Worked into the Boyz sprue around the edges, these feature 5 main bodies, and 6 head/weapon pieces to personalise them. Each body can take two different combinations, which as far as pushfit monopose models go is quite acceptable. One segment even features what looks likes the star of the Grot Rebellion, which pleased me immensely. I did however lightly kitbash them anyway for the sake if variety and pride. Assembly was largely stress free, although you do have to be mindful of tiny gaps occurring between pieces, which caught me in a few places. Trim the pegs, and use the special plastic glue to melt things together. Comparisons to the Gretchin kit I've written about previously are kinda of a wash. There's an obvious technological improvement, but we're comparing pushfit to a "proper" release so it adds up to a sidegrade. Painting was largely an exercise remembering how to do this, trying not to melt in the June Heatwave, and not feeling happy with them until the inkwash stage. The details can be a bit fine as well as being small, and my old eyes had to squint. I also tried out some, heh, Armageddon dust, for the bases, as I'd picked it in a painting set and wanted to give it a go. Things are rough around the edges, but as a warm up this was quite useful. I did manage to do the eyes on most of them. I wonder what's going on with the runtherd there though…

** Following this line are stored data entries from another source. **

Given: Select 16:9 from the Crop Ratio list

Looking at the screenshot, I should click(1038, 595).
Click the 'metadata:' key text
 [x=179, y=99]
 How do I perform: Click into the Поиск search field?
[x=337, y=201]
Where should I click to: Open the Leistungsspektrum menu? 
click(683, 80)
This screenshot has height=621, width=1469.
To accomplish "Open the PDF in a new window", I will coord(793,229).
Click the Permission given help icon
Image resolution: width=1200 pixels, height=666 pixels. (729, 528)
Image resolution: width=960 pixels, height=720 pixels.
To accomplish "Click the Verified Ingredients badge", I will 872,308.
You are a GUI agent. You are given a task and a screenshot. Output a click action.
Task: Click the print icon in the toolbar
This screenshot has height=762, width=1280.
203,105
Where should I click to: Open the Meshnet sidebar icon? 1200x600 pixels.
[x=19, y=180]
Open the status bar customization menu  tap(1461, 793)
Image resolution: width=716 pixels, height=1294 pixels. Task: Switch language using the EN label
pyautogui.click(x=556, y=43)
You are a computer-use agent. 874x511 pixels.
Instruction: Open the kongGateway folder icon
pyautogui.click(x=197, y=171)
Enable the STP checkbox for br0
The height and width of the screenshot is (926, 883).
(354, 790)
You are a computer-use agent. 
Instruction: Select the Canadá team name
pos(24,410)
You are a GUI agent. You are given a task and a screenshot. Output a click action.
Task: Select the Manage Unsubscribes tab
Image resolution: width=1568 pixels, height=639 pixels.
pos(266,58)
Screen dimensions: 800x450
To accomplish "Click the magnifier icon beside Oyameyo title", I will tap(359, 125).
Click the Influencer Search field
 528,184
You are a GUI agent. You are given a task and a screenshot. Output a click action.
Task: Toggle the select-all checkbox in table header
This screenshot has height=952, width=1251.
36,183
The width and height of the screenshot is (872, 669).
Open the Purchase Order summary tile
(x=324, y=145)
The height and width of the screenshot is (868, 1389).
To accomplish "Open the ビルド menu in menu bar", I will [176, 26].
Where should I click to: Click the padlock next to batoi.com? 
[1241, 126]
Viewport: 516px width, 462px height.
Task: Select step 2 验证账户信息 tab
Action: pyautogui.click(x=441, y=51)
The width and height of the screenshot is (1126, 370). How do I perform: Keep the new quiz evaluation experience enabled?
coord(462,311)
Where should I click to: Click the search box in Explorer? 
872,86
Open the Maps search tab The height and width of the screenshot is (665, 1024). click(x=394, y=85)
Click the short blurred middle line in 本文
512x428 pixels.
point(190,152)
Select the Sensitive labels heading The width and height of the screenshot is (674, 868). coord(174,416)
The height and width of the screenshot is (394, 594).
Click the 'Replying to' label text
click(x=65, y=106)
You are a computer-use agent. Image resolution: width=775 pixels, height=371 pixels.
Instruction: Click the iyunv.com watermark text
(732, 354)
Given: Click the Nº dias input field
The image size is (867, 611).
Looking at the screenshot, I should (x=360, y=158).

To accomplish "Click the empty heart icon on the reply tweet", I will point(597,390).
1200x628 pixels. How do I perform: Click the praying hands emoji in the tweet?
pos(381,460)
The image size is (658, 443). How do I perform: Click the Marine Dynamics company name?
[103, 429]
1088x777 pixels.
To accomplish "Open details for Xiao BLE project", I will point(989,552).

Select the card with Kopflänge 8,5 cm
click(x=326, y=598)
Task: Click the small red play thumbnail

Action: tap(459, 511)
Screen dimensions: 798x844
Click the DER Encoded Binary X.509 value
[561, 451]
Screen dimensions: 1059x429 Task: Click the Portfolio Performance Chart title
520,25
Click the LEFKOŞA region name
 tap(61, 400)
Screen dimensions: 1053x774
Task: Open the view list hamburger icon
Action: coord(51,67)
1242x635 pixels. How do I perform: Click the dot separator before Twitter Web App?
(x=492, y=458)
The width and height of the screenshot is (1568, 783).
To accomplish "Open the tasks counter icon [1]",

As these are fairly simple models that were done as a shakedown, to find out if any paints had ran out, I don't have much more to say. So I'm gonna pivot to talk about the Summer Preview that happened as I was working on them. It seems the Codex might be sooner than I expected, and we're seeing something of a paradigm shift with how units are equipped. Boyz have received a glow up on in pretty much all fronts; better stats, more weapon choices, with instances of (limited) Lethal Hits and Cleave being plentiful. This makes them a lot more offensive, and makes me wonder about their eventual unit costs. That said, giving the Shoota family of guns Lethal Hits against squishy targets was probably the minimum to make them functional. Orks will consistently find their opponents in cover and thus hit on a 6, and the probabilities just get depressing from there; upwards of 1/36 odds to wound a beakie and you'd need to do it twice. Lethal Hits would at least mean it feels like you are doing something each time, skipping a dice roll. Rokkits meanwhile have been totally reworked, and kombi-weapons have distinct stats again. I will be very interested to know how all this is priced and what you can actually have in each mob.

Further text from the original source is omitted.